WORK INSTRUCTIONS
Below are records; extract exactly the lines from the one with "Expand the 密码策略 tree node" through the final line, including both, but drop the pictures.

::::::::

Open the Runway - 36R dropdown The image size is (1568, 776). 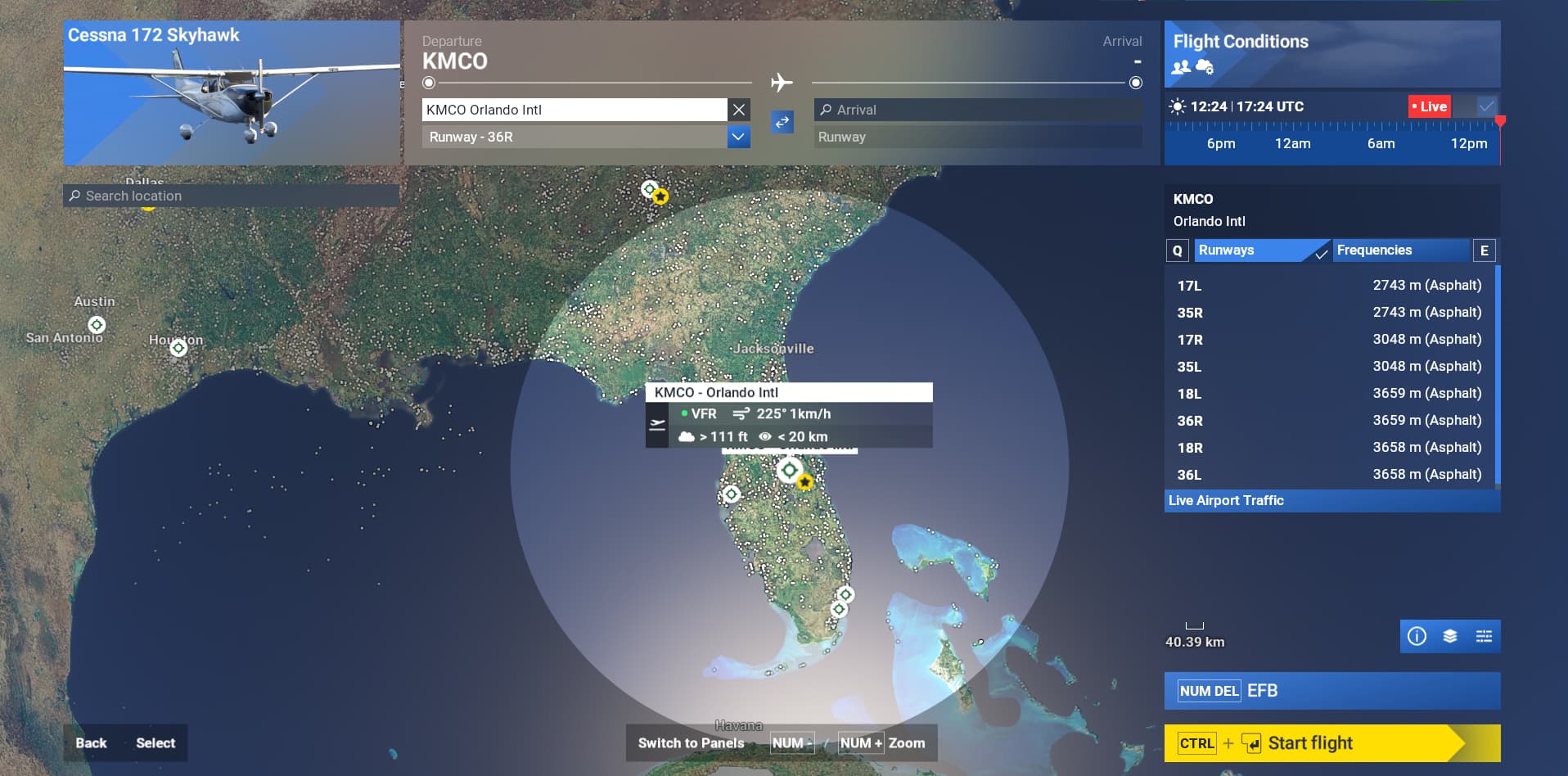pyautogui.click(x=738, y=137)
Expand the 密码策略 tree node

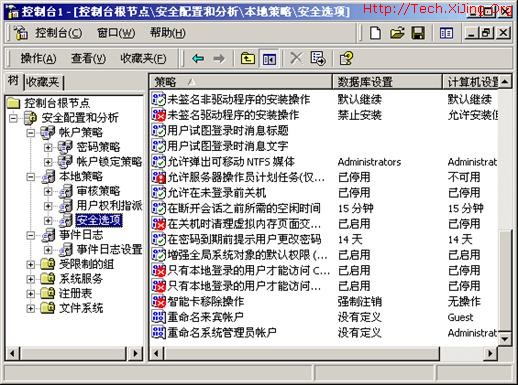(x=48, y=147)
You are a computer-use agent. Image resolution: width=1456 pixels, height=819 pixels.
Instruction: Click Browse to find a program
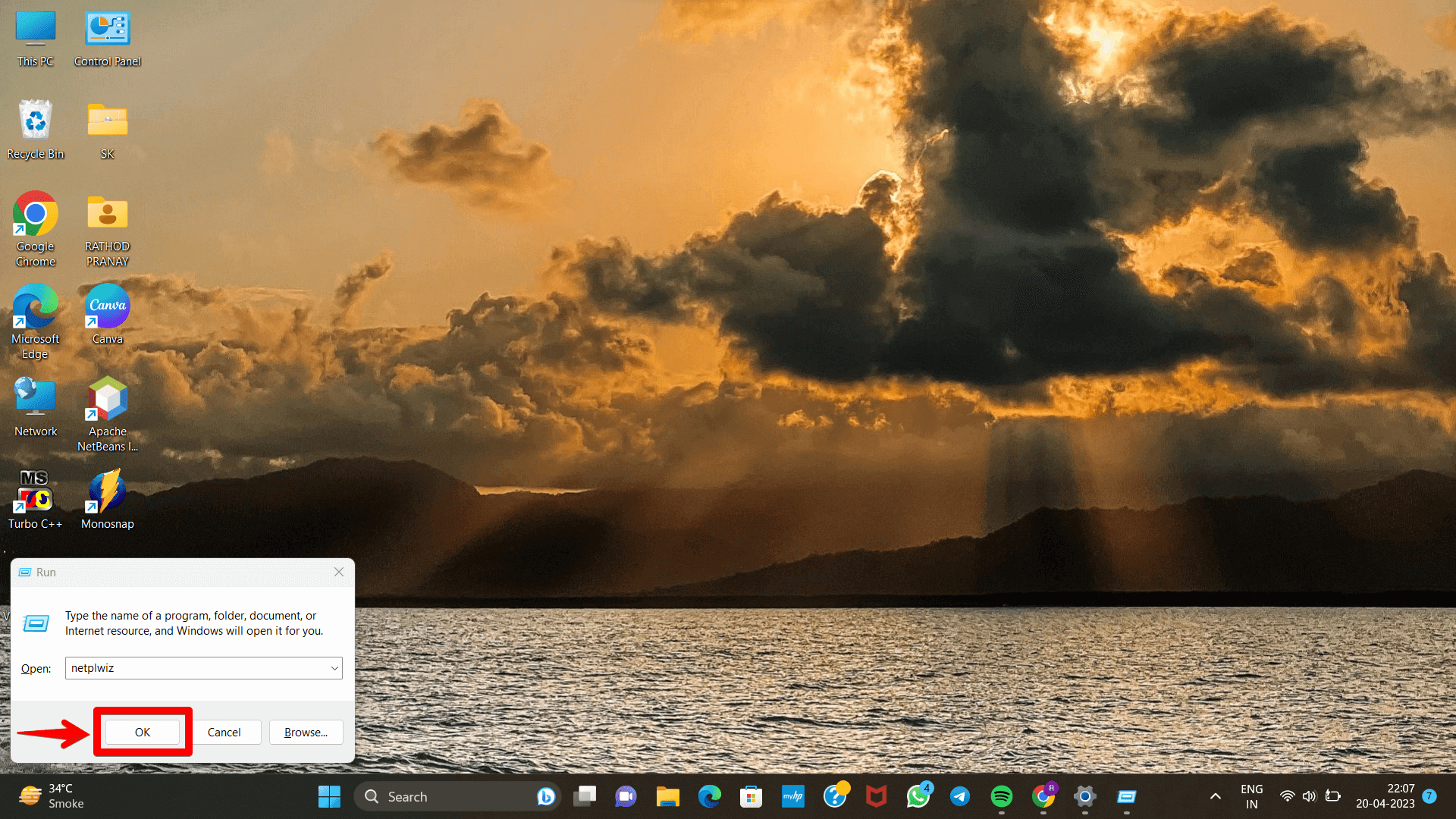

::::::::

OUTPUT BELOW
Expand the 密码策略 tree node

(x=48, y=147)
You are a computer-use agent. Image resolution: width=1456 pixels, height=819 pixels.
Instruction: Click Browse to find a program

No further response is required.